Other relevant health strategies such as Healthy Ireland, have key goals with respect to reducing health inequalities and implementing principles of equity and fairness. The overall vision is a system in which everyone can enjoy physical and mental health and wellbeing to their full potential, where wellbeing is valued and supported at every level of society and is everyone’s responsibility. The strategy, reflecting the corporate plan, places a significant emphasis on quality and patient safety seeking to ensure that people’s experience is not only safe and of high quality, but that it is also caring and compassionate. This should be applicable to all patients.

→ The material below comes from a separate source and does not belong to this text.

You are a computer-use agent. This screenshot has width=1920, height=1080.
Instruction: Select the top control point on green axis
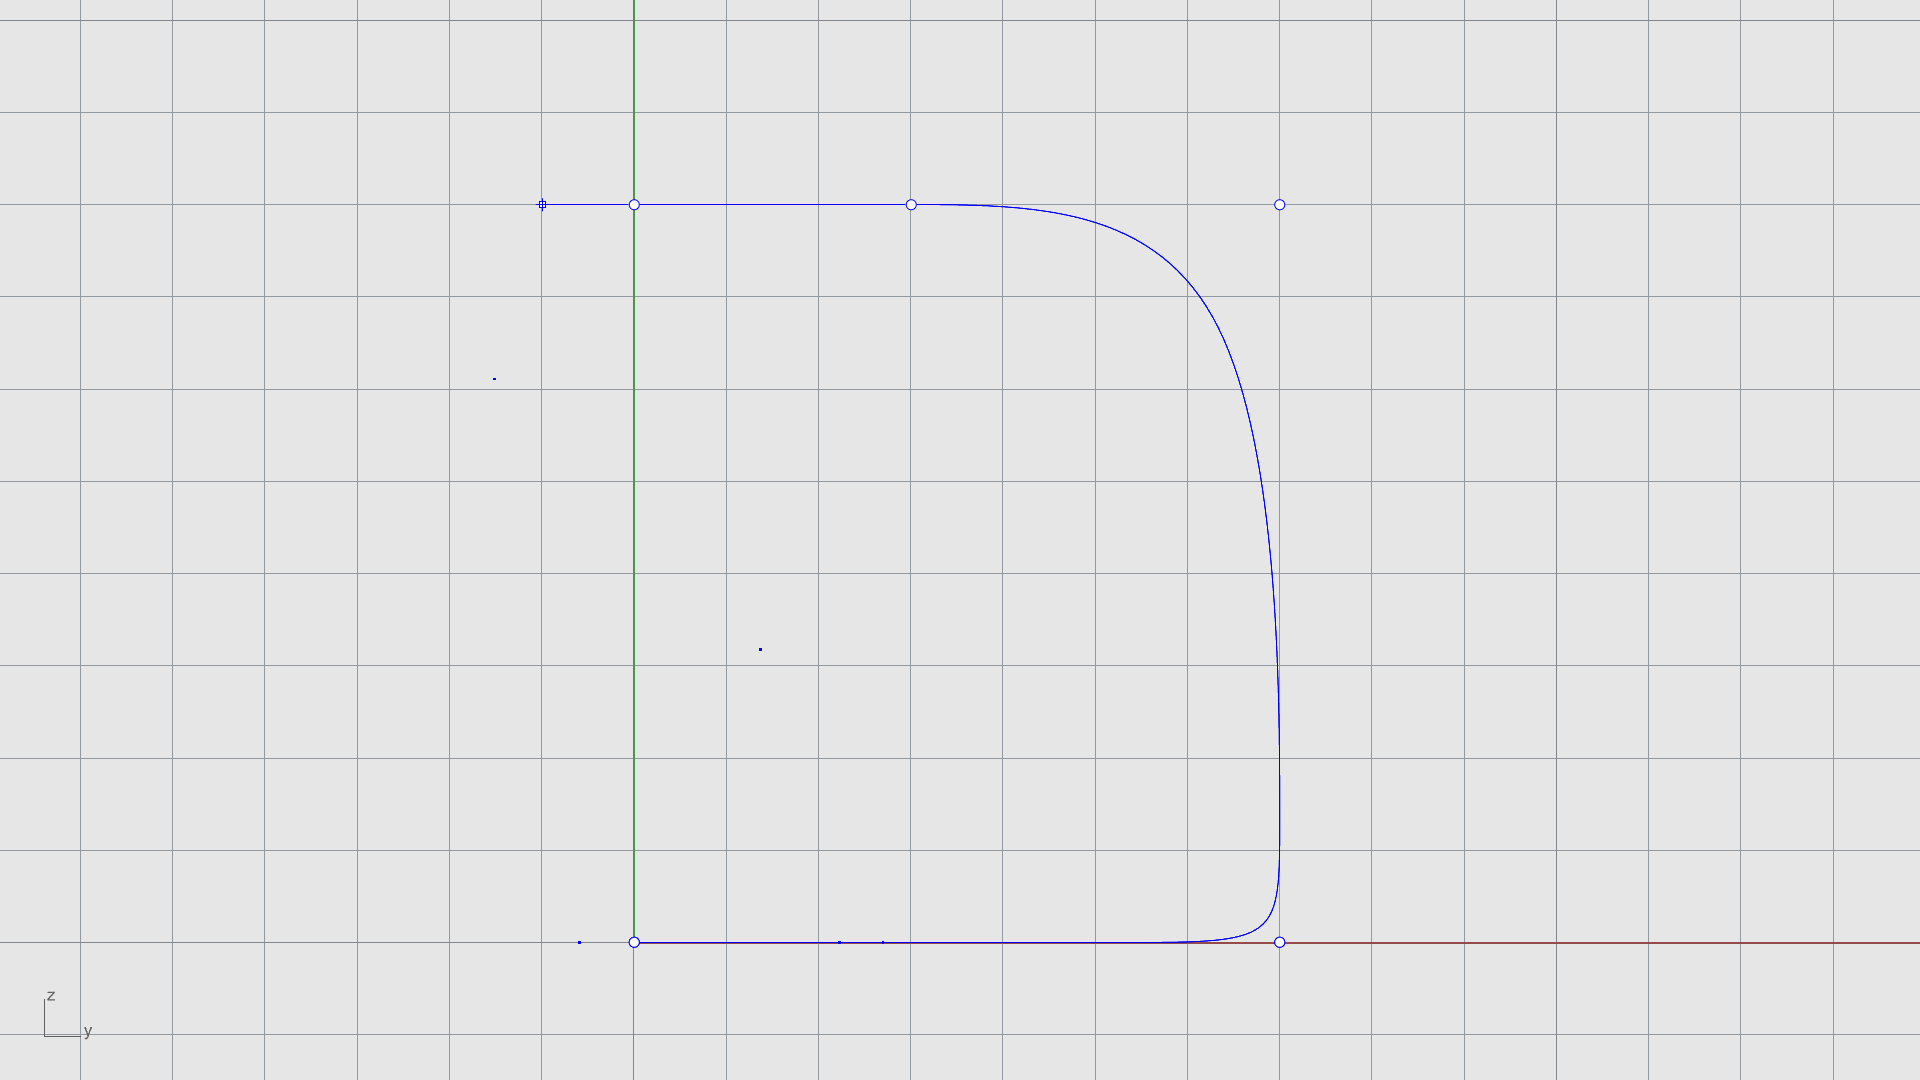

The information currently available on the HSE website will be reviewed as it is acknowledged that information needs to be current and reflective of best practice in the area of treatment and management of all conditions. Information on the webpage is currently based on the UK NICE guidelines published in 2007. While there may have been recent developments in terms of management of Myalgic Encephalomyelitis, a revised NICE guideline has not as yet been developed/published.
I hope that this helps to explain the current position with Myalgic Encephalomyelitis.
I’m stubborn by nature and so decided to send one last letter before the General Election takes place in three weeks time:
“Many thanks for taking the time to send me your detailed e-mail, especially now, as it’s so close to the General Election.
While your e-mail is indeed detailed, I can’t help but wonder if the words Myalgic Encephalomyelitis were stitched in between varying sentences of an e-mail prepared earlier for a different query.
Also, the information provided lacks one concise answer to my question… when will an ME patient be able to walk into a doctors surgery and a) receive early diagnosis (this shouldn’t be difficult as there is list of tools for diagnosis available from many sources including a detailed report for the IOM in the US) and b) be supported by a doctor throughout the illness?
As I’ve stated from my first e-mail almost a year ago, I’m not expecting a cure, I’m not expecting an ME specific clinic to be set up.
I’m simply asking that the citizens of this country who happen to become ill with ME (approximately 12,000 of whom are diagnosed at present) be treated in a caring and understanding manner and receive the support they require from a primary care setting.
What I mean by support is that a doctor can explain what ME is to a patient upon diagnosis, and then point them toward sources such as the Irish ME Trust and the Irish ME/CFS Association, assuring the patient that they are not alone, assuring them information is indeed available to them and access to other patients is available also. This would be beneficial to both the patient and the patients family and help ease the stress of diagnosis and the uncertainty of the illness.
Receiving a timely diagnosis and the basic care from a GP would be hugely beneficial to patients and this simple, economically friendly step would be the first milestone set by any Government in this country. It’s just a pity 12,000 people are still waiting for this step to be taken.
Go n-éirí an t-ádh leat leis on olltoghchán.”